Now, what is Joe going to say, and think, and feel?

He may say yes, or he may say no.

a. He may think and feel that you are clever and creative and trustworthy, or at least enough to so to try your idea. In which case, you have achieved PIRL escape velocity and you’ll both benefit.

b. He may think it’s just a little too risky and avant garde for him to try and sell upstairs—yet still feel like it was a good idea and you are to be commended for being willing to be that open and constructive. In which case, you have offered some value—an interesting new idea—and gained some relationship credibility in the process, even if you still do the conventional proposal.

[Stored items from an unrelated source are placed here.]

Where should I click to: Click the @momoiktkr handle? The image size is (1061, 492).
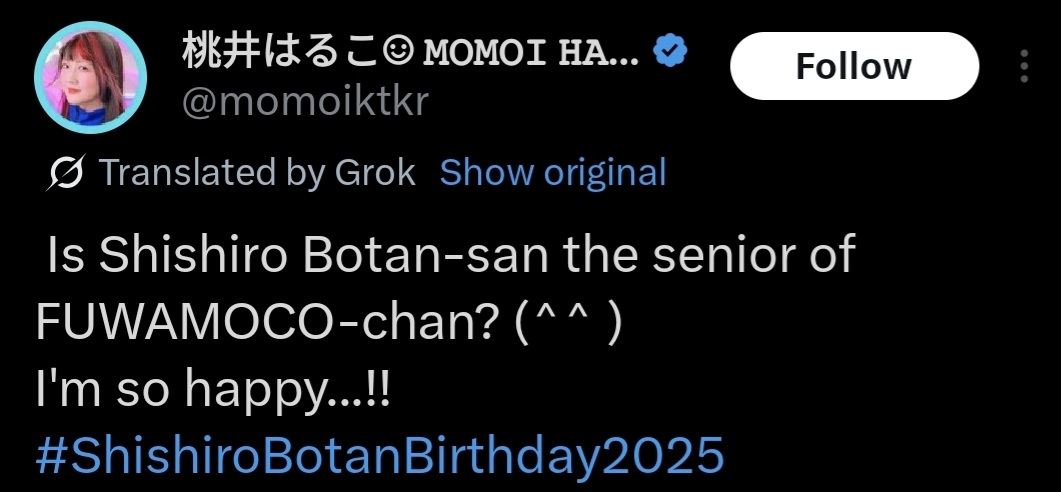tap(303, 101)
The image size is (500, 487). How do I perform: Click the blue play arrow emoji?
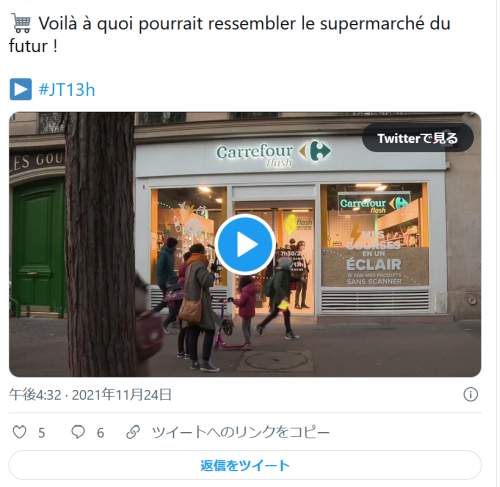[x=21, y=89]
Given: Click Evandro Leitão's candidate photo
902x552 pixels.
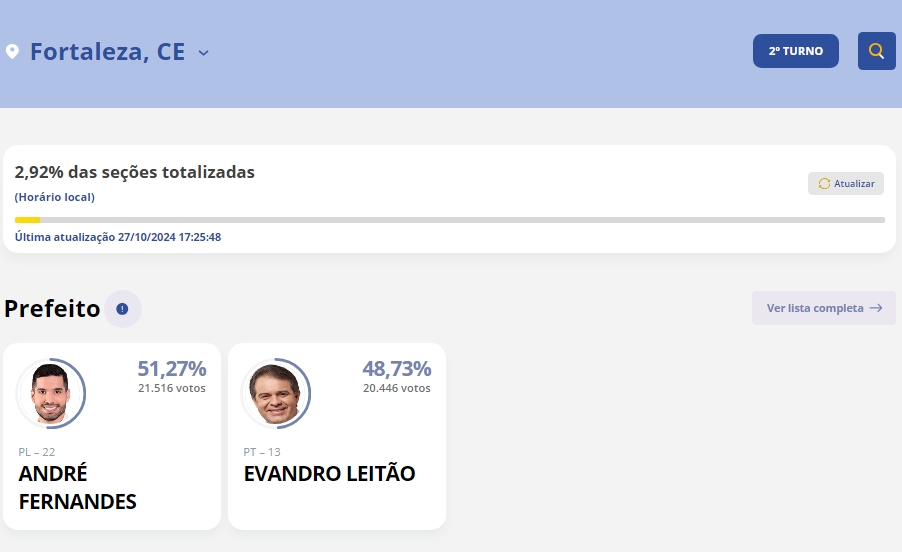Looking at the screenshot, I should (x=275, y=393).
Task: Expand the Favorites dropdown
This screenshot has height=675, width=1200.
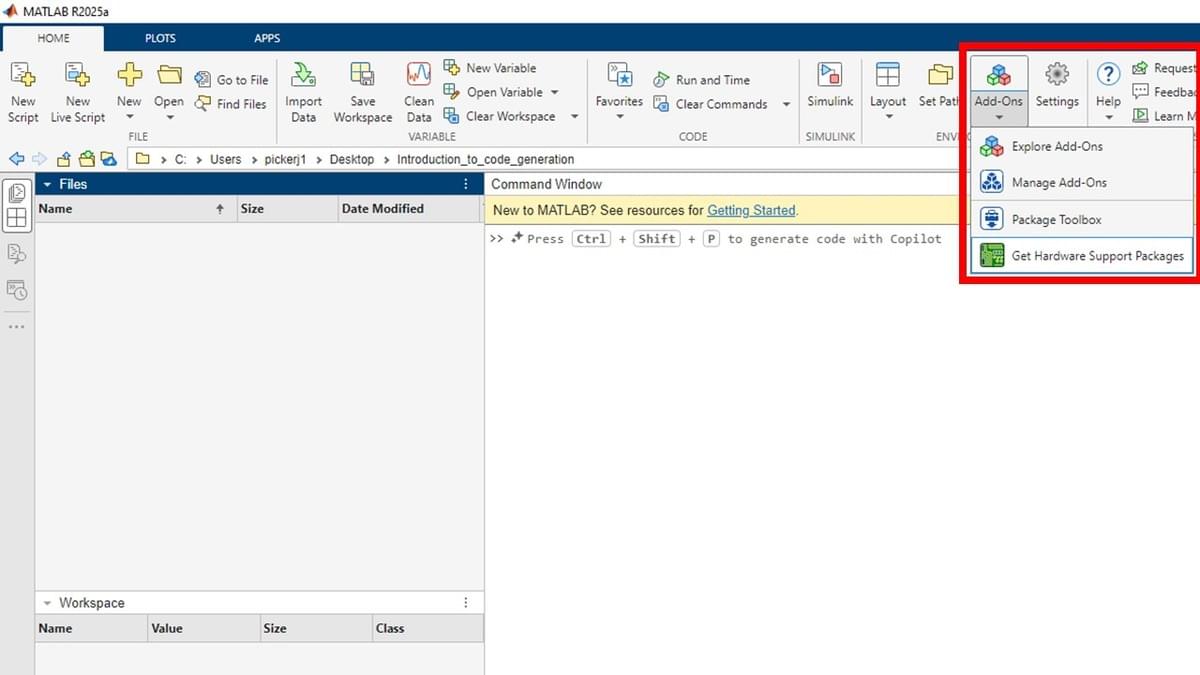Action: (619, 117)
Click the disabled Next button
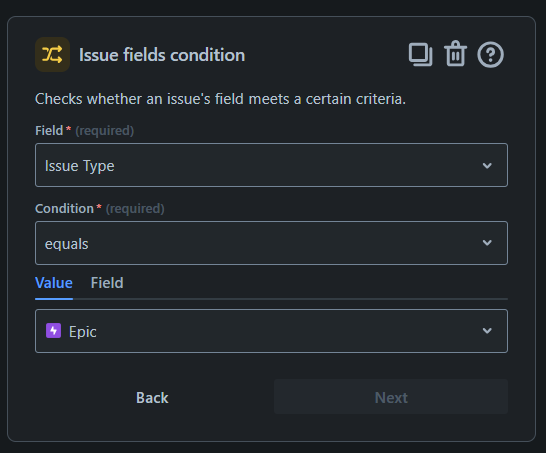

c. Or, he may think you are a very devious, manipulative person, and feel that you are putting him into an emotionally stressful and embarrassing position, and say no, and be inclined to be suspicious of you.

If your client fits category c, then may I suggest you are dealing with a particular personality type, one for whom proposals provide emotional protection and insurance against relationships. In such cases, gently acknowledge that you appreciate many people prefer the traditional proposal process, and you will be happy to comply. Then go back to your office, downgrade the probability of winning that proposal, and consider cutting your investment in time in writing it. Because the joint proposal is also a test of the client; can they handle a relationship? If the answer is no, wouldn’t you rather find out sooner rather than later?